Notch signaling promotes receptor activator of nuclear factor kappa B ligand-induced ostoclastogenesis of RAW264.7 cells in vitro

Abstract

This study aims to explore the effect of Notch signaling depression on the receptor activator of nuclear factor kappa B ligand (RANKL)-induced osteoclastogenesis of RAW264.7 cells. Mice RAW264.7 cells were cultured and differentiated into osteoclasts with the induction of RANKL. The expressions of Notch1, Notch2, Deltal, Jagged1, Hes1, tartrate-resistant acid phosphatase (TRAP), and Cathepsin K genes during osteoclastogenesis were analyzed using real-time polymerase chain reaction.
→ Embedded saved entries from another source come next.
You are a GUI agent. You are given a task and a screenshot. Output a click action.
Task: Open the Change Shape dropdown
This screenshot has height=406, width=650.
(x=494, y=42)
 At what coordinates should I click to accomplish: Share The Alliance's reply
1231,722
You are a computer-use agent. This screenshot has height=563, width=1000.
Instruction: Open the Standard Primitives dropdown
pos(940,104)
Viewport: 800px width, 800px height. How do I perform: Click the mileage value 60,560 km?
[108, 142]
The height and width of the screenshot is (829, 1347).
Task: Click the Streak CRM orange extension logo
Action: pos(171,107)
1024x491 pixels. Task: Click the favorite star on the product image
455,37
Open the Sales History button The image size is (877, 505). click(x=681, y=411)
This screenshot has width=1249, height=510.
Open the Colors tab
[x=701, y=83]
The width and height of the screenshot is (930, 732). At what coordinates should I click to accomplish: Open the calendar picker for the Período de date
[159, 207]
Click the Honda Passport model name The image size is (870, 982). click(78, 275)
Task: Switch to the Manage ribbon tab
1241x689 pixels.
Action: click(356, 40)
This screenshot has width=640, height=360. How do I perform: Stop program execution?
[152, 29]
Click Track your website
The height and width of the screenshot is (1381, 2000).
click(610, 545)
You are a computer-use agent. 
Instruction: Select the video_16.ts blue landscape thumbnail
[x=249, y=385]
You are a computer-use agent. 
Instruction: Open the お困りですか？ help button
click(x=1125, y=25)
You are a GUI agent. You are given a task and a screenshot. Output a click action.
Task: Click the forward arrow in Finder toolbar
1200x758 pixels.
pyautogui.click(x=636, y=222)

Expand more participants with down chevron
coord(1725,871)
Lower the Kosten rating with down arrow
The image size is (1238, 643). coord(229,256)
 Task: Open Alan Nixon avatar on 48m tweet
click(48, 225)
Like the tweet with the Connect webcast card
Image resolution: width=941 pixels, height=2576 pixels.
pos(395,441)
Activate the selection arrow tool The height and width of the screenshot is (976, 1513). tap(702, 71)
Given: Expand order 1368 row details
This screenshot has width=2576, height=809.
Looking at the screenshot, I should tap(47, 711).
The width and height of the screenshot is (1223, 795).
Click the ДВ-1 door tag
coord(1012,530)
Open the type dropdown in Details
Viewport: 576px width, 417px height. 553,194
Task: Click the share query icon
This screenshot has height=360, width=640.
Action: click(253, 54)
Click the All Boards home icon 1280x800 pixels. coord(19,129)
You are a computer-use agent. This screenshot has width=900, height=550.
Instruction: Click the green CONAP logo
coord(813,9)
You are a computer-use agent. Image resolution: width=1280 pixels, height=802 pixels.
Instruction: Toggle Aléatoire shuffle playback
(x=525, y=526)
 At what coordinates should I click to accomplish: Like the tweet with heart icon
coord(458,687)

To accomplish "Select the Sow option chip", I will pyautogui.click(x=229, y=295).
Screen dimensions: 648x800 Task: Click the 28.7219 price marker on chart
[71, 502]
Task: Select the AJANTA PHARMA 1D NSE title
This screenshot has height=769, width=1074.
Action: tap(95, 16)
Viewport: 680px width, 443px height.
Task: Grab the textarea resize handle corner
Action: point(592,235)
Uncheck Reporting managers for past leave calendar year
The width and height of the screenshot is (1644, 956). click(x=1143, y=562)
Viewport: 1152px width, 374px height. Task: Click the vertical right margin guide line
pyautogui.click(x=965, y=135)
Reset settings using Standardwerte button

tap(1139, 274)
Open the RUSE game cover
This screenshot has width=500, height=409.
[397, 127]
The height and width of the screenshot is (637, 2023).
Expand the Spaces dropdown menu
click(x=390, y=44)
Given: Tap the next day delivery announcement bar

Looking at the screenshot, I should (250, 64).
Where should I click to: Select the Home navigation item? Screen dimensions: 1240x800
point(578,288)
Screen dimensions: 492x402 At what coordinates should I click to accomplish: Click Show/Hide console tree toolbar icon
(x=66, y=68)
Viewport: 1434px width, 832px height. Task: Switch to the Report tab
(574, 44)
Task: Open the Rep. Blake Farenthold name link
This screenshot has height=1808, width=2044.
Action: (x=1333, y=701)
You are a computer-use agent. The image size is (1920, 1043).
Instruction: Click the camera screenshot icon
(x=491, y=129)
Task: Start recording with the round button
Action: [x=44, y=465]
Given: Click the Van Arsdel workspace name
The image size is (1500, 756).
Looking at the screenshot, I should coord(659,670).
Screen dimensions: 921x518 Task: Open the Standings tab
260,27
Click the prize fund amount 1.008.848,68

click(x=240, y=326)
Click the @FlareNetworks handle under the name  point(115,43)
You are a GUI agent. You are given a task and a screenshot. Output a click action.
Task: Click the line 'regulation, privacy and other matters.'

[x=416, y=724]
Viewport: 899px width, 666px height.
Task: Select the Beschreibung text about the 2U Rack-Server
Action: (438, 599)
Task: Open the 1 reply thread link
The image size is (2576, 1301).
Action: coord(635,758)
Osteoclast formation was analyzed using TRAP assay with suppression of Notch receptors by a selective γ-secretase inhibitor (GSI). Notch1, Notch2, Delta1, Jagged1, and Hes1 expressions in RAW264.7 cells were upregulated following 50 ng · mL-RANKL stimulation for 3 d, concomitant with the expression of the osteoclast differentiation markers TRAP and Cathepsin K. Notch2 and Jagged1 had the most remarkable increase in the Notch family members. GSI inhibited RANKL-induced osteoclastogenesis of RAW264.7 cells and Hes1 expression dose-dependently. Notch signaling activation may promote RANKL-induced osteoclastogenesis of RAW264.7 cells.